## Assigned task
The records below hold a stretch from the line with "How do I perform: Click the word" through the line with "This screenshot has height=395, width=540."; return exactly those lines, ends included, and nothing more.
-- Material supplied follows --
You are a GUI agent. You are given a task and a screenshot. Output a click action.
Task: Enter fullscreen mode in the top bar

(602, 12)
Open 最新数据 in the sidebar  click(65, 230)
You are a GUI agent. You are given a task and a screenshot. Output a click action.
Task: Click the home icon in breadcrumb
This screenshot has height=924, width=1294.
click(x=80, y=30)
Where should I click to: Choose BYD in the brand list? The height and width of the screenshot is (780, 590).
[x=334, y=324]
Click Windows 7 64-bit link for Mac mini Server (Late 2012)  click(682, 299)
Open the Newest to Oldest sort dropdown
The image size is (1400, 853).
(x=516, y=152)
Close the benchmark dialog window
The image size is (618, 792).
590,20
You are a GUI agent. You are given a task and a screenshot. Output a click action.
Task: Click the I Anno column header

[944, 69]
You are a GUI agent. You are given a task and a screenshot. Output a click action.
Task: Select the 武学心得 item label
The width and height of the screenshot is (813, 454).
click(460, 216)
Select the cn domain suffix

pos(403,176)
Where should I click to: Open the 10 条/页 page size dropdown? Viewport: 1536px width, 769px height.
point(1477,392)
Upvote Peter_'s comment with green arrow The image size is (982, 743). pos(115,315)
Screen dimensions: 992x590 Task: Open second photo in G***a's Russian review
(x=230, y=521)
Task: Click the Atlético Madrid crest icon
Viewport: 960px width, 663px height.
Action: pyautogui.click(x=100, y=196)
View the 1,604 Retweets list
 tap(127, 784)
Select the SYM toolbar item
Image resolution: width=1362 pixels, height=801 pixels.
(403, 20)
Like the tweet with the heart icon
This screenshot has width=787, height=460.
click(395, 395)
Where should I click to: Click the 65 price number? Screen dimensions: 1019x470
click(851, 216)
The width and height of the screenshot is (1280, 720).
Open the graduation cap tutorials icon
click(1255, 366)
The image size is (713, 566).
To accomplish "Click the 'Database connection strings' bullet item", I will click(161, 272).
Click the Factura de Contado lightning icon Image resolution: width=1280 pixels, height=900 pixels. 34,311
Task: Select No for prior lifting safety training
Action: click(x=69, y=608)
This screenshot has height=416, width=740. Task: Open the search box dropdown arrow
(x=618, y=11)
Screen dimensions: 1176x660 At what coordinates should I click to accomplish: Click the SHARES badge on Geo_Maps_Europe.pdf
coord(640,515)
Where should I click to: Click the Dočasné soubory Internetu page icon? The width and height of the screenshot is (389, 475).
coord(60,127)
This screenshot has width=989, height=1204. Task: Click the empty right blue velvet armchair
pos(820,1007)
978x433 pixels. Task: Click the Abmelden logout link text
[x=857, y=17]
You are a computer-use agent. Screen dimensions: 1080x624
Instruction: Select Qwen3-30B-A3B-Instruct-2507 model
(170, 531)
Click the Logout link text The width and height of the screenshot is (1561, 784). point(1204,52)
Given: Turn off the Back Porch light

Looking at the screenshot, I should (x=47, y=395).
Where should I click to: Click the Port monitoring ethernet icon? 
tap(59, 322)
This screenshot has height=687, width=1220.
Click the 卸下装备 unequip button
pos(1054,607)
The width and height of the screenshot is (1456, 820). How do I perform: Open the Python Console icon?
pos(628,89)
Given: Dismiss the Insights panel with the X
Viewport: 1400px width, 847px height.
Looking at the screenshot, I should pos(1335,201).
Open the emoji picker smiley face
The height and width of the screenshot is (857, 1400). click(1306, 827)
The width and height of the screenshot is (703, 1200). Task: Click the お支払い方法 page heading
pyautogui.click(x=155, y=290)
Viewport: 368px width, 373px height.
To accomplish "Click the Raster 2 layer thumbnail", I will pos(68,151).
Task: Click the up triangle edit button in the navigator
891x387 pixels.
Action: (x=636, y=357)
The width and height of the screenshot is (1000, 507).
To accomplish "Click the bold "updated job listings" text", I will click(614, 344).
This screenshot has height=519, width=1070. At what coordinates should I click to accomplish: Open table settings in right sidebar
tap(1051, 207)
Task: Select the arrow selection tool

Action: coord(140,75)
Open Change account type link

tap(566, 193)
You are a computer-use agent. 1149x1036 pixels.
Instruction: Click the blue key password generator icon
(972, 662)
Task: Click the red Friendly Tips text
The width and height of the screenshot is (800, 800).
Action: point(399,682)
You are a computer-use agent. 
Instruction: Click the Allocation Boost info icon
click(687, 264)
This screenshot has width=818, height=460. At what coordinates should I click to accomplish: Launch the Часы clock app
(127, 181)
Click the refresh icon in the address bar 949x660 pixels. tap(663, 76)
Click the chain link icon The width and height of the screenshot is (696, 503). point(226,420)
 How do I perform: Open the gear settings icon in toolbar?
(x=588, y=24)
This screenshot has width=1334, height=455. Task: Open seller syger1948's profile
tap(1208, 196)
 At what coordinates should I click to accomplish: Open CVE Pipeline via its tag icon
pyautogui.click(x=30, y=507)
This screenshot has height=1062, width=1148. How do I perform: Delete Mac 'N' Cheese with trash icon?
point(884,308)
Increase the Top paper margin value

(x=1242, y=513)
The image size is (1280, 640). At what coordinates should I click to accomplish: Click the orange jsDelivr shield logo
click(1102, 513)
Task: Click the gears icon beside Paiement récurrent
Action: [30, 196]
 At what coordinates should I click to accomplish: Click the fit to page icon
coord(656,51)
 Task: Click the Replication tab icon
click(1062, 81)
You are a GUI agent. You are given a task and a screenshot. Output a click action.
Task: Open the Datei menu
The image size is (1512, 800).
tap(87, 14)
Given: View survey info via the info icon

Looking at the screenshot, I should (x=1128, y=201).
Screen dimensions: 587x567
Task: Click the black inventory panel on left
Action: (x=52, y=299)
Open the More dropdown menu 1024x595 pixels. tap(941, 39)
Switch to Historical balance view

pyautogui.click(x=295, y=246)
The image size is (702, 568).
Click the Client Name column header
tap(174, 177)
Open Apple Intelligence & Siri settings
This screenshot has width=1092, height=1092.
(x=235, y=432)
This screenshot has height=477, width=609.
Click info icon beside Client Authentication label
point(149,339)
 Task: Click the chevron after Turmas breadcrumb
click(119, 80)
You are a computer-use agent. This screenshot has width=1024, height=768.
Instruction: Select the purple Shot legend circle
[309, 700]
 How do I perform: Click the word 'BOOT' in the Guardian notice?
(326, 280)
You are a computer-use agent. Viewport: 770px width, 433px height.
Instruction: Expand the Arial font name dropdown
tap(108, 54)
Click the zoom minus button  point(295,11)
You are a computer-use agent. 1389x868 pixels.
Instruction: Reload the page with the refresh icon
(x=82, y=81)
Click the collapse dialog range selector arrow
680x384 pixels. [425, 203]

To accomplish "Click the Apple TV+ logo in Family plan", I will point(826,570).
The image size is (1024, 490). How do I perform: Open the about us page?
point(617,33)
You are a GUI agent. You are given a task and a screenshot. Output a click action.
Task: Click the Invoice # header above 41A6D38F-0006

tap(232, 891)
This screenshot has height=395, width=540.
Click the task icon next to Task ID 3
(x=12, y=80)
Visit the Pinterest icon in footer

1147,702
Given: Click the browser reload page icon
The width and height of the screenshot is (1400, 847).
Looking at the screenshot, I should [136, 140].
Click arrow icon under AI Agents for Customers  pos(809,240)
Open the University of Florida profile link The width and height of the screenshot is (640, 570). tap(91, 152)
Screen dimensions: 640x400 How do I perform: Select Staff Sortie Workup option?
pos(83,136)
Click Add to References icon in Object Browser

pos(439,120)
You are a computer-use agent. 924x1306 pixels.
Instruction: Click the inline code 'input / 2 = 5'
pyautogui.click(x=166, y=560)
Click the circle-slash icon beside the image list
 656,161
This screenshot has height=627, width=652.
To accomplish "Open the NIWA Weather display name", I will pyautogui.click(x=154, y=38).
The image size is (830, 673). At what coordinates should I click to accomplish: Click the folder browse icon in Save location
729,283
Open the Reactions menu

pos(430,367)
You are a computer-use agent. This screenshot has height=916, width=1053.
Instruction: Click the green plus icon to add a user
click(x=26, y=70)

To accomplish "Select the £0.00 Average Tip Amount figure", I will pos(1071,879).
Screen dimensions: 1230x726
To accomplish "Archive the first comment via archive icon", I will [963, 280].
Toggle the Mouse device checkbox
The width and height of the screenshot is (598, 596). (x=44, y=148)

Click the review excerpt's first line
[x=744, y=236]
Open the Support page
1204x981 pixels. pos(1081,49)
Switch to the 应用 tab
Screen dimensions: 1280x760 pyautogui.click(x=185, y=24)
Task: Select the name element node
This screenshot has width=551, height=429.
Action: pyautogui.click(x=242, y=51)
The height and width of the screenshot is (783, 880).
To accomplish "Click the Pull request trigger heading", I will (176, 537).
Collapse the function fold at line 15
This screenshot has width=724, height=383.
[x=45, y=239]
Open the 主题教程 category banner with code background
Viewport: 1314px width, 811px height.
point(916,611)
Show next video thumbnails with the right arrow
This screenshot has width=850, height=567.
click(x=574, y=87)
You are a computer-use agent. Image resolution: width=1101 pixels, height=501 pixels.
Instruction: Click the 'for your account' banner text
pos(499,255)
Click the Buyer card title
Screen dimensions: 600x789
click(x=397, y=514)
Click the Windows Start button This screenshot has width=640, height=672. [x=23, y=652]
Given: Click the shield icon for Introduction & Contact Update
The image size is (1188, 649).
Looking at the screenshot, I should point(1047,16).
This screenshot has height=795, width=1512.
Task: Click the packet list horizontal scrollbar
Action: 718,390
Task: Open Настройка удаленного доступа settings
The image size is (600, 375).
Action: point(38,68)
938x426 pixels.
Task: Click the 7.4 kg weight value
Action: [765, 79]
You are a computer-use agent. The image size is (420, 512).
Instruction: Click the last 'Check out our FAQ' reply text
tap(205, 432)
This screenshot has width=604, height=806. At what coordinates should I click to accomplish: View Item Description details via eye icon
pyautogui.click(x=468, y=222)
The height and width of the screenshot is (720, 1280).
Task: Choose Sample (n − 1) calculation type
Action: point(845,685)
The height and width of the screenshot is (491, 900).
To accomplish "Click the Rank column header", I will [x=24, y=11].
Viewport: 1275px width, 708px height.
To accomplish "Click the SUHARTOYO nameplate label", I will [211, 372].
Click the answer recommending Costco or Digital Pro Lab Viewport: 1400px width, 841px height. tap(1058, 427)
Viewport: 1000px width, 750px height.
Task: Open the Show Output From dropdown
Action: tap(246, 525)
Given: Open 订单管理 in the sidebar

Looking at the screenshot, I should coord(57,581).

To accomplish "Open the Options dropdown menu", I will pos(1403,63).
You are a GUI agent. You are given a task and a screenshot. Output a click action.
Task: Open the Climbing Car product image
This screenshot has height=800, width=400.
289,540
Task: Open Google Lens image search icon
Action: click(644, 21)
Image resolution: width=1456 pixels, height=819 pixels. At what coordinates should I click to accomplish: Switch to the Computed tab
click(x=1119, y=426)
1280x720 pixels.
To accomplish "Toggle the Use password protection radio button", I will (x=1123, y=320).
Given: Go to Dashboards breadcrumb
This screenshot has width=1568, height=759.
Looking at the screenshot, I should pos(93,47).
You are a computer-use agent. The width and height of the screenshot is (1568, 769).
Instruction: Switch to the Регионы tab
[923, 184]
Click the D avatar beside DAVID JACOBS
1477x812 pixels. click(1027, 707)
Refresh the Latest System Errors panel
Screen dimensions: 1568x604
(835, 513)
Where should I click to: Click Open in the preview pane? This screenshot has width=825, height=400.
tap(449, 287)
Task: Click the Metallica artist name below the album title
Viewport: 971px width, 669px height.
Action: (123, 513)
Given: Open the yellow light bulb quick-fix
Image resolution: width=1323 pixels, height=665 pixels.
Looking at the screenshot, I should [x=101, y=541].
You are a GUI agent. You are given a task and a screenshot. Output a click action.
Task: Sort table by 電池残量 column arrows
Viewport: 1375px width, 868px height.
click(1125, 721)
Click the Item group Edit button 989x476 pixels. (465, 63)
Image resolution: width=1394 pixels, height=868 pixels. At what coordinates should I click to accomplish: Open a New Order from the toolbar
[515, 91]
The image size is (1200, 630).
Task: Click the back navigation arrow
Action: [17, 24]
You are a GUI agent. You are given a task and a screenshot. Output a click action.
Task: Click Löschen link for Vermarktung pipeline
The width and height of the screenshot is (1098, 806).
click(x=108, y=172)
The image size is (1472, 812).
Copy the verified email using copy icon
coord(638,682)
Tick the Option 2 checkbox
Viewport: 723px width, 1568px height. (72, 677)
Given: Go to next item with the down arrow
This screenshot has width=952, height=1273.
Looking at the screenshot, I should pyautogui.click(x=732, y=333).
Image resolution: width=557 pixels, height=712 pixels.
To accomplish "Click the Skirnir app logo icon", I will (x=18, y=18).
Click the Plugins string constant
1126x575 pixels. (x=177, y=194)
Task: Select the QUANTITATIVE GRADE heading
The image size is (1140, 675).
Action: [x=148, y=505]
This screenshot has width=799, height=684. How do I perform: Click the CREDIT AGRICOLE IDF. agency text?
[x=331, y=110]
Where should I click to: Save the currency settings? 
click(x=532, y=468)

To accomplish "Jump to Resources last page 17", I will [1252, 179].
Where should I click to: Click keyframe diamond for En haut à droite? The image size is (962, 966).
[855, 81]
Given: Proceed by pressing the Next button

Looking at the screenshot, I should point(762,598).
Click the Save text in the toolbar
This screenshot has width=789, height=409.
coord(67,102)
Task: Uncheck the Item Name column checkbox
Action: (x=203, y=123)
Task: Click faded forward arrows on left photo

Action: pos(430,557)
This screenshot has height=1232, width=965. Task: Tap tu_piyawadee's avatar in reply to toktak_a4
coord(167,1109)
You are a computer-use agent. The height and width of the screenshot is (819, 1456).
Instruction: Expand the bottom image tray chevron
-- Material supplied concluded --
## Task solution
 How do I perform: Click the word 'BOOT' in the Guardian notice?
(326, 280)
You are a computer-use agent. Viewport: 770px width, 433px height.
Instruction: Expand the Arial font name dropdown
tap(108, 54)
Click the zoom minus button  point(295,11)
You are a computer-use agent. 1389x868 pixels.
Instruction: Reload the page with the refresh icon
(x=82, y=81)
Click the collapse dialog range selector arrow
680x384 pixels. [425, 203]

To accomplish "Click the Apple TV+ logo in Family plan", I will point(826,570).
The image size is (1024, 490). How do I perform: Open the about us page?
point(617,33)
You are a GUI agent. You are given a task and a screenshot. Output a click action.
Task: Click the Invoice # header above 41A6D38F-0006

tap(232, 891)
This screenshot has height=395, width=540.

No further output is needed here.